*** Block opens ***

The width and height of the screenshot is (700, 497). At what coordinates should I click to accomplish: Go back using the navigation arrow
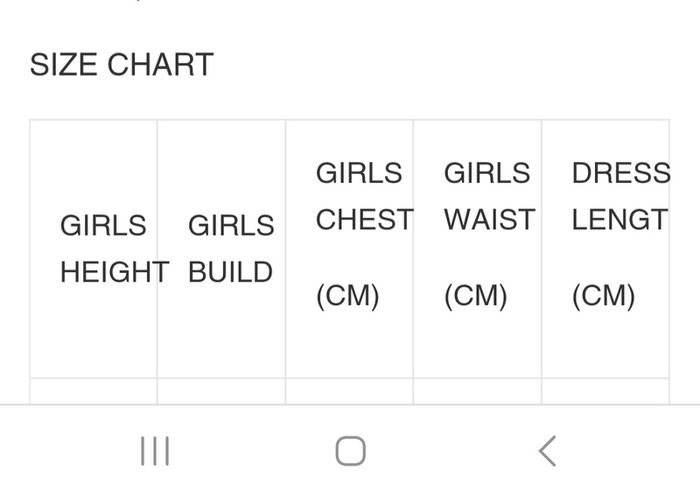click(x=547, y=451)
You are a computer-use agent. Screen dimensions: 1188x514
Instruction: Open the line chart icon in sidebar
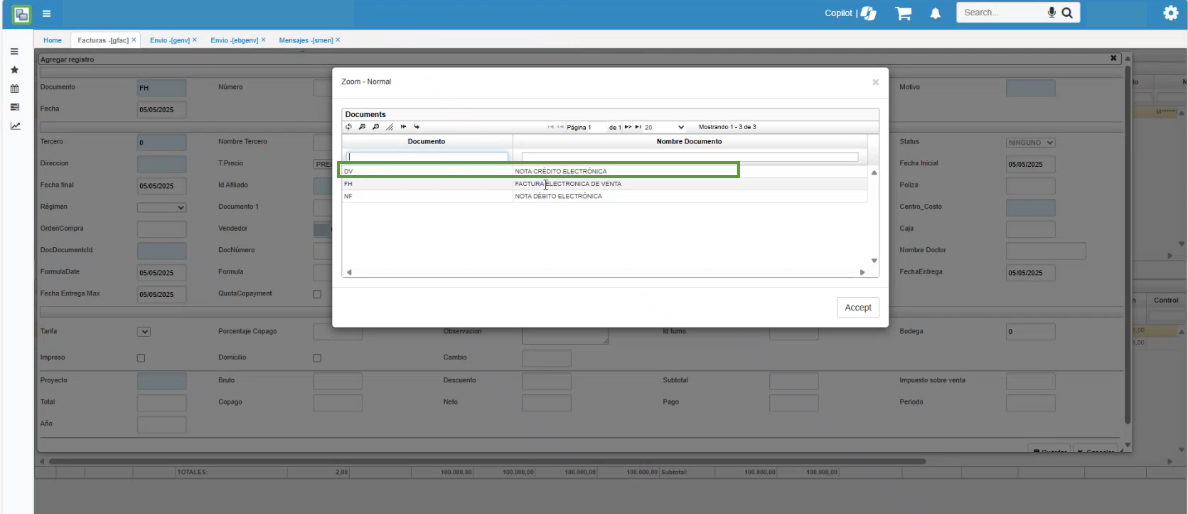(15, 126)
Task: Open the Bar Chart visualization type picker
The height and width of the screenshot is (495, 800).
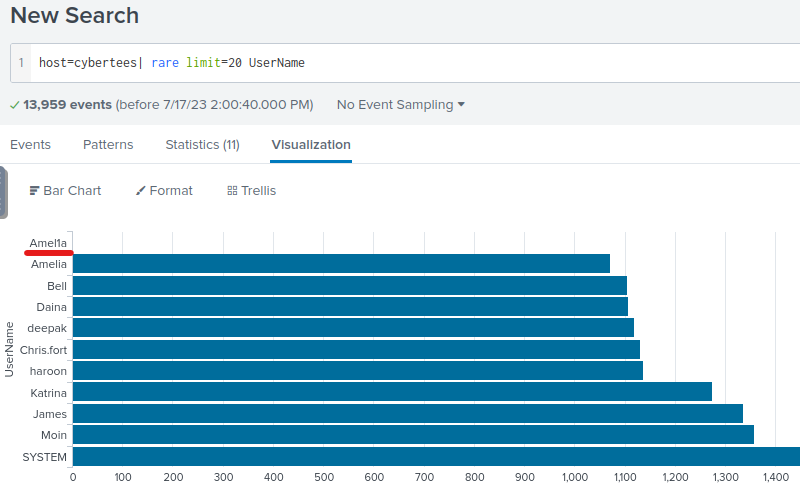Action: click(x=66, y=190)
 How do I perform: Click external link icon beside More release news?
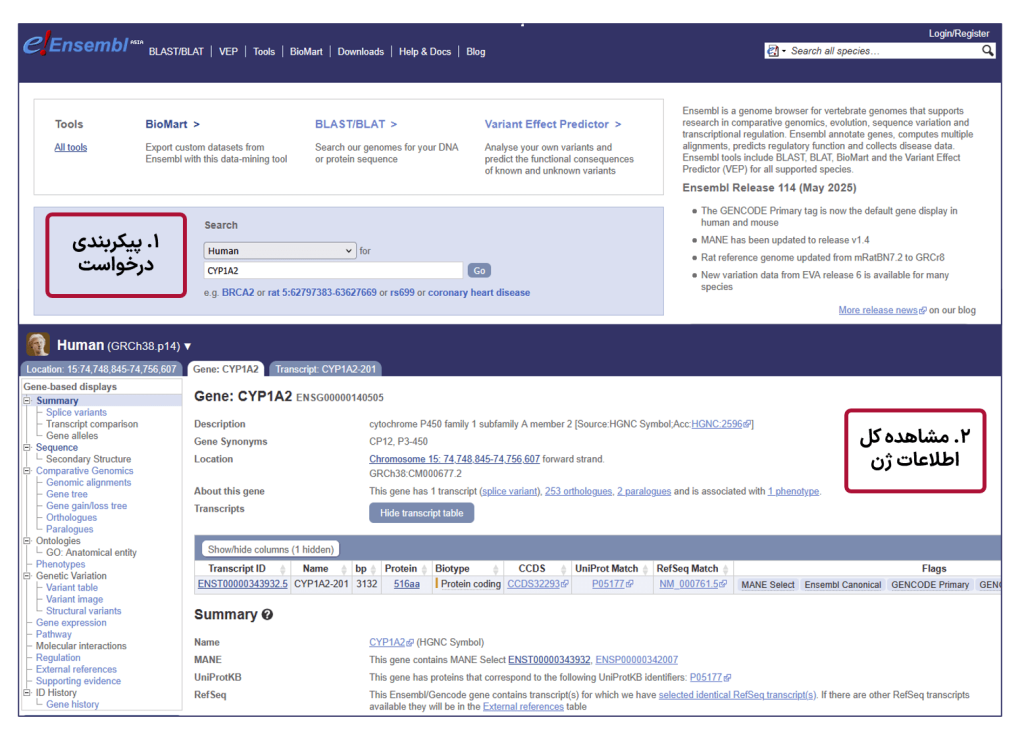coord(923,311)
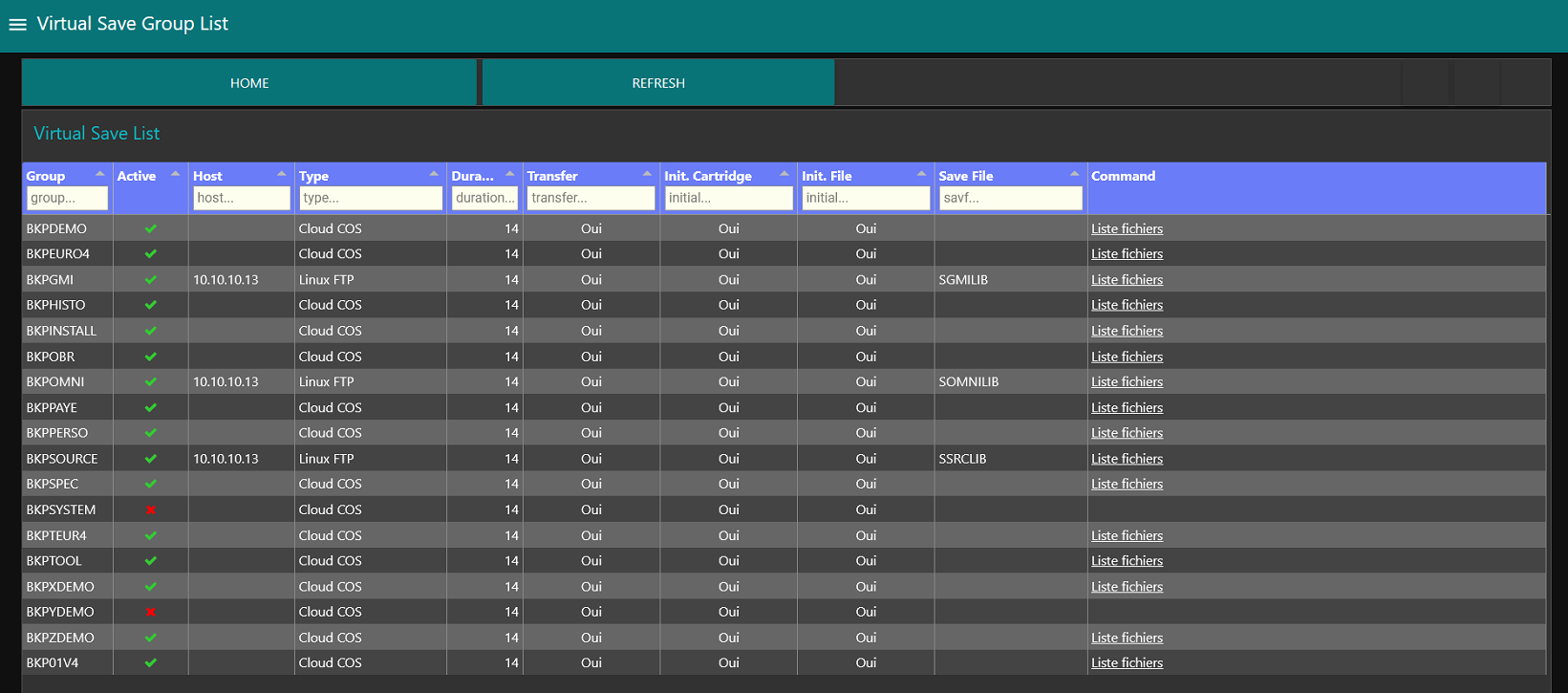Click the red inactive cross for BKPYDEMO

click(151, 613)
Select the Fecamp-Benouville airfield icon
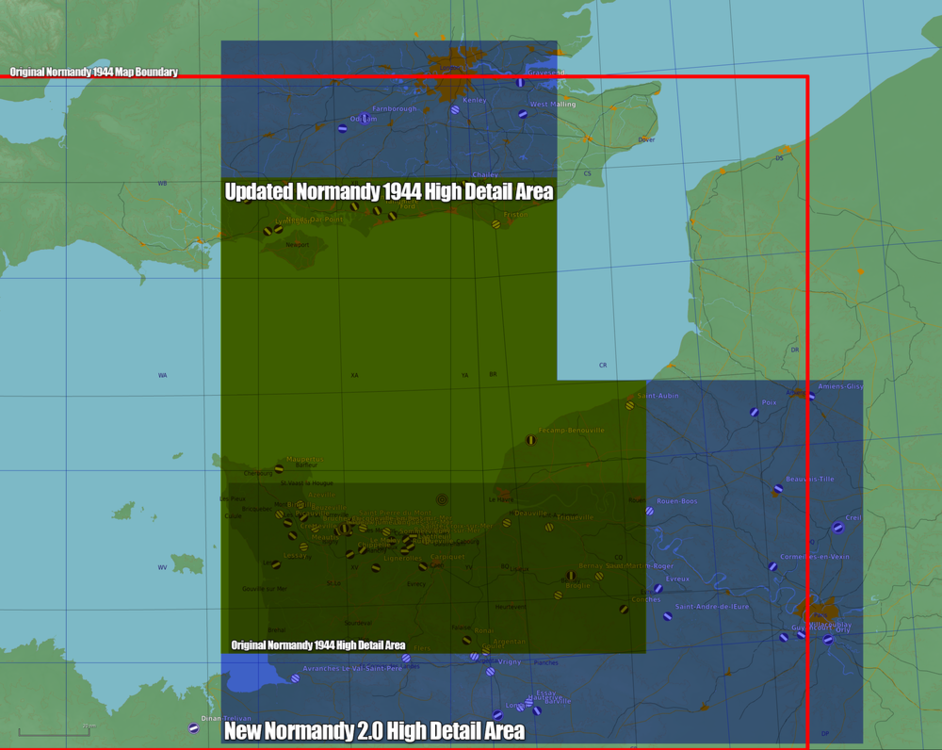Screen dimensions: 942x750 [531, 440]
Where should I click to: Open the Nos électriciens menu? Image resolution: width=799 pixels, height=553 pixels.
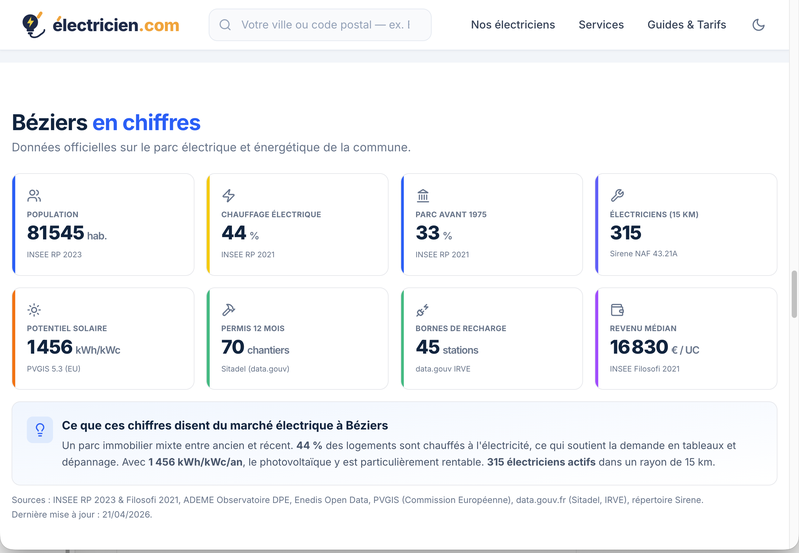pos(513,24)
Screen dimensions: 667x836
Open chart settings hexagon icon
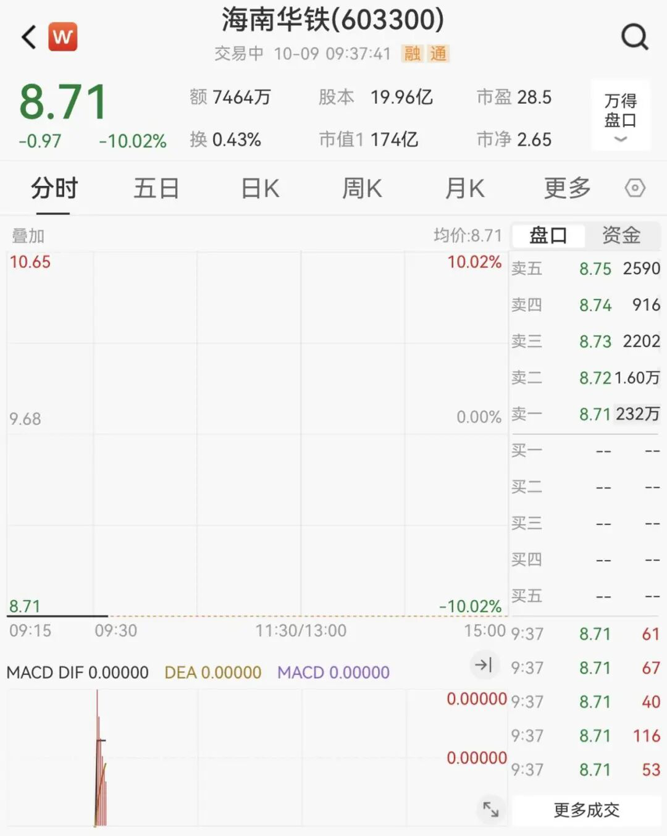[x=634, y=188]
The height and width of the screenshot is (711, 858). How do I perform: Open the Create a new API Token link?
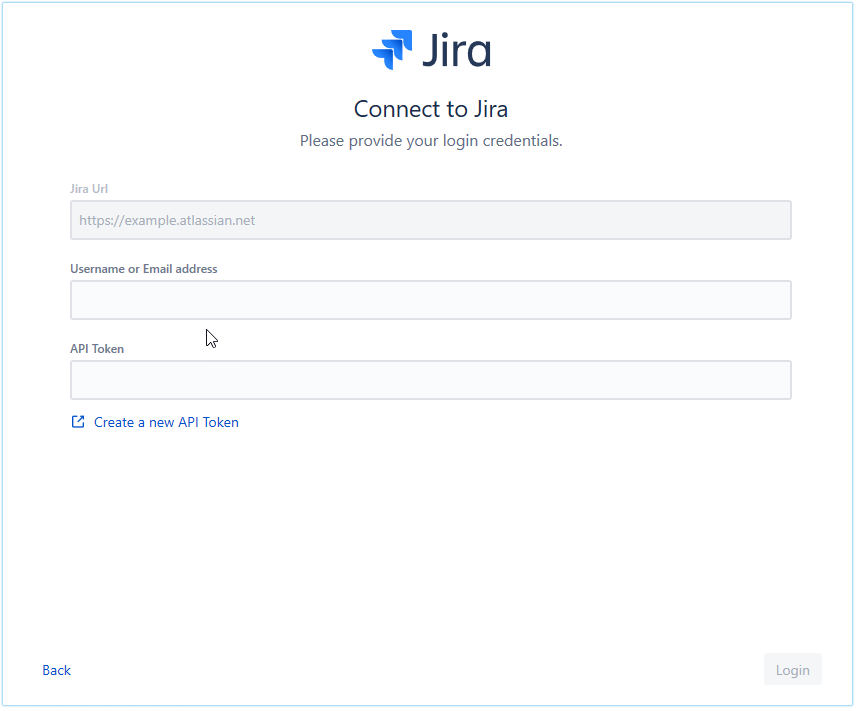166,422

*** Block closes ***

**Exercise brief**:
Only the pictures are to be left out; restate everything else in the listing word for word.

**Your solution**:
The width and height of the screenshot is (700, 497). At what coordinates should I click to accomplish: Go back using the navigation arrow
click(x=547, y=451)
You are a computer-use agent. Screen dimensions: 1188x514
Instruction: Open the line chart icon in sidebar
(15, 126)
Task: Open the Bar Chart visualization type picker
The height and width of the screenshot is (495, 800).
Action: click(x=66, y=190)
 How do I perform: Click external link icon beside More release news?
coord(923,311)
Click the red inactive cross for BKPYDEMO

click(151, 613)
Select the Fecamp-Benouville airfield icon
Screen dimensions: 942x750 [531, 440]
Where should I click to: Open the Nos électriciens menu? Image resolution: width=799 pixels, height=553 pixels.
pos(513,24)
Screen dimensions: 667x836
Open chart settings hexagon icon
[x=634, y=188]
The height and width of the screenshot is (711, 858). How do I perform: Open the Create a new API Token link?
166,422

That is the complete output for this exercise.